Je cultivais alors un accoutrement négligent, fait de vêtements amples et multicolores, de cheveux emmêlés et de chaussures trouées. Une heure avant le départ pour Paris, un conflit éclata avec ma mère qui m'opposa sa conception bourgeoise du mariage et de la tenue qu'on porte en la circonstance. Me voyant partir comme un jeune baba cool, sac de toile en bandoulière, elle poussa un cri. Il fallut négocier puis affronter mon père qui crut bon de manifester son autorité. Reprenant le vocabulaire de Camille, je recourus aux qualificatifs de «fasciste» et «petit-bourgeois», auxquels répondirent ceux de «petit con» et de «morveux». Se sentant coupable, ma mère interrompit un début de bagarre et l'affrontement se solda par une demi-victoire: j'avais imposé la plupart de mes vêtements, à l'exception des chaussures trouées, remplacées par des mocassins empruntés à mon père.

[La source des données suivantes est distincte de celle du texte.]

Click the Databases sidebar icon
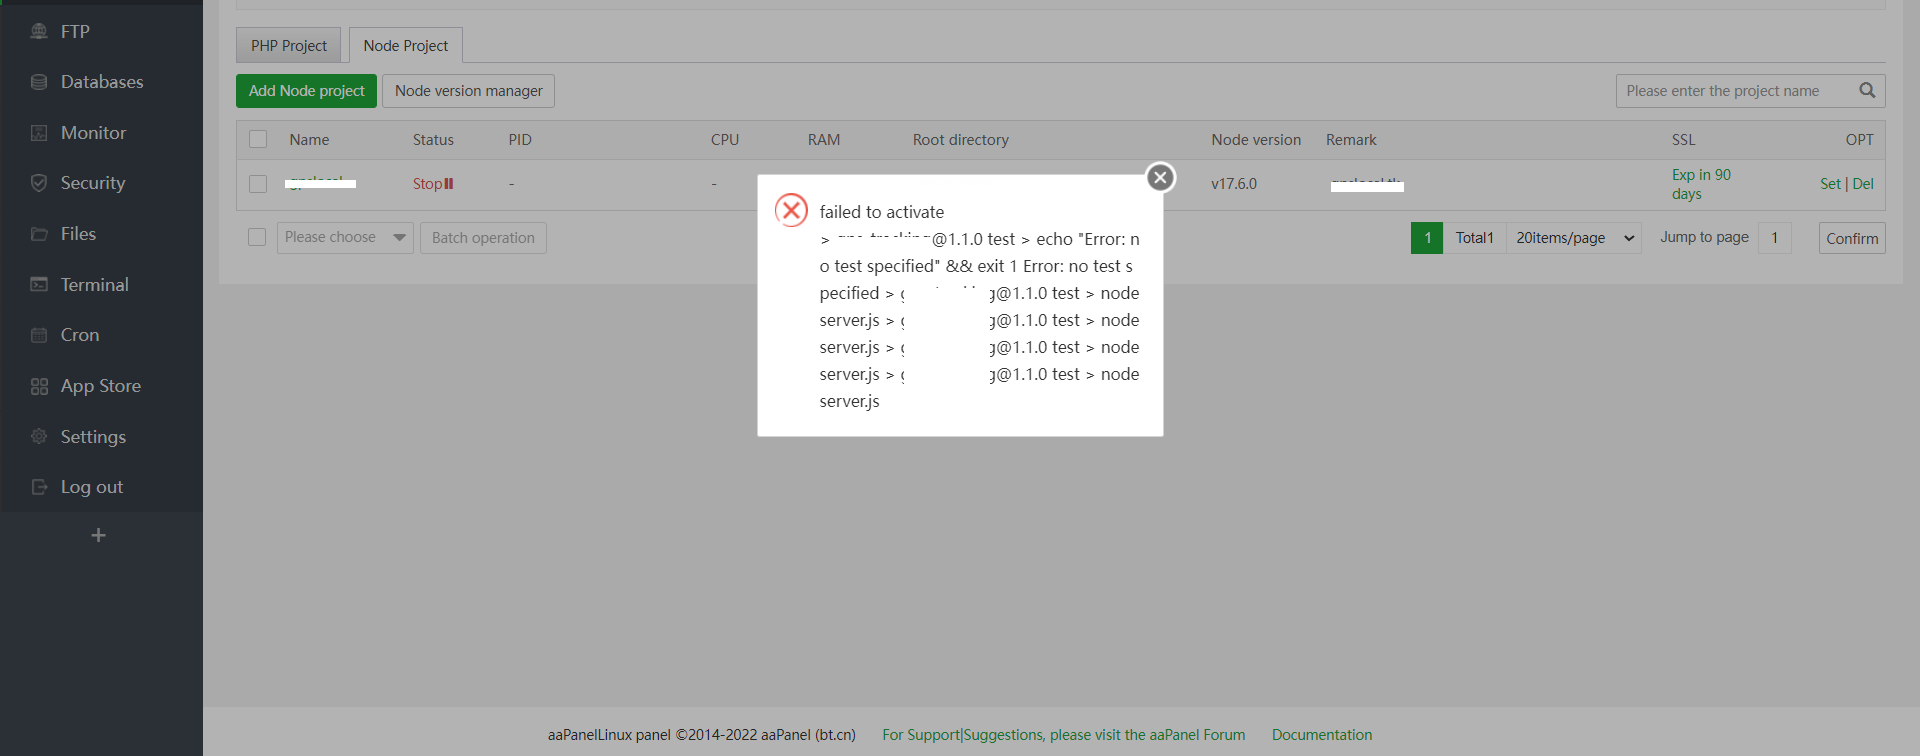 (x=39, y=82)
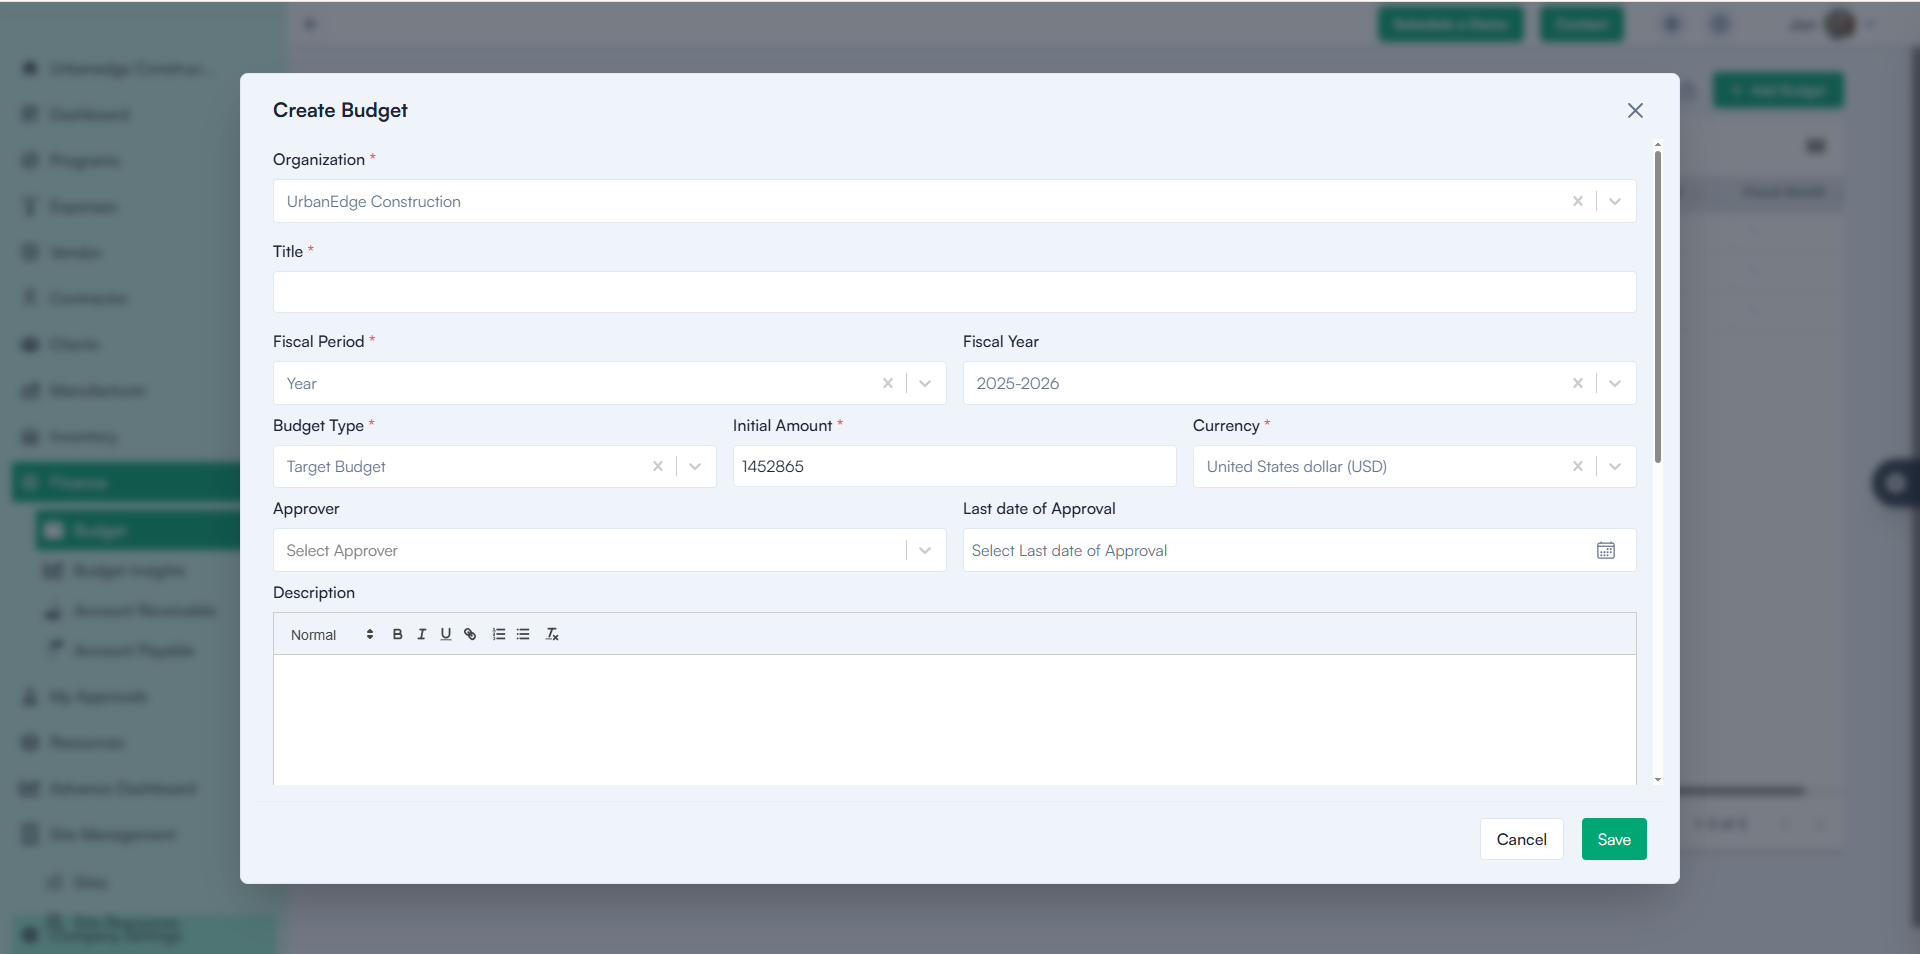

Cette mince concession pesa lourdement sur le voyage. Non seulement, je trouvais ces chaussures tout juste dignes d'un élève de section commerciale, mais elles juraient foncièrement sur l'esthétique du reste. La paire de provinciaux souliers du dimanche, enfilés exprès pour la cérémonie, contrastait ridiculement avec les cheveux longs, la chemise arc-en-ciel et le pantalon de toile. Comment cacher ces pieds – moi qui m'étais promis de briller chez mes cousins comme un futur Parisien?

La propriété se dressait sur une avenue pour millionnaires. Une grille, au fond du jardin, permettait d'accéder directement aux futaies du parc de Saint-Cloud. C'était une maison cubiste, un rectangle de pierre et de verre posé sur la verdure, un peu comme la «maison sur la cascade» de l'architecte américain Frank Lloyd Wright. Ouvert sur le parc, le grand salon était orné de tapisseries et de toiles abstraites. Des oiseaux exotiques traversaient la pièce d'une volière à l'autre. J'arrivai en début d'après-midi, empêtré dans mes chaussures. Sans y prêter attention, ma tante m'embrassa puis m'envoya vers ses enfants – garçons et filles de vingt à trente ans qui traînaient dans les canapés, dans les cuisines, dans le jardin et semblaient enchantés d'accueillir leur cousin du Havre.

Dans cette famille fortunée régnait une certaine béatitude. Empreints d'un sourire permanent, les visages indiquaient qu'il n'y avait aucun problème. Non seulement ils me posaient des questions, mais ils paraissaient même s'intéresser aux réponses – ce qui achevait de me mettre à l'aise. On se prenait par l'épaule, on partait discuter au fond du jardin, comme si l'on se côtoyait depuis l'enfance. Ils s'émerveillaient de mes activités en buvant du Champagne, et l'on aurait dit que l'essentiel de la vie se concentrait dans certaines questions de lecture ou de musique. Tout était si confortable, si généreux, qu'au bout d'un moment j'avais l'impression d'être chez moi.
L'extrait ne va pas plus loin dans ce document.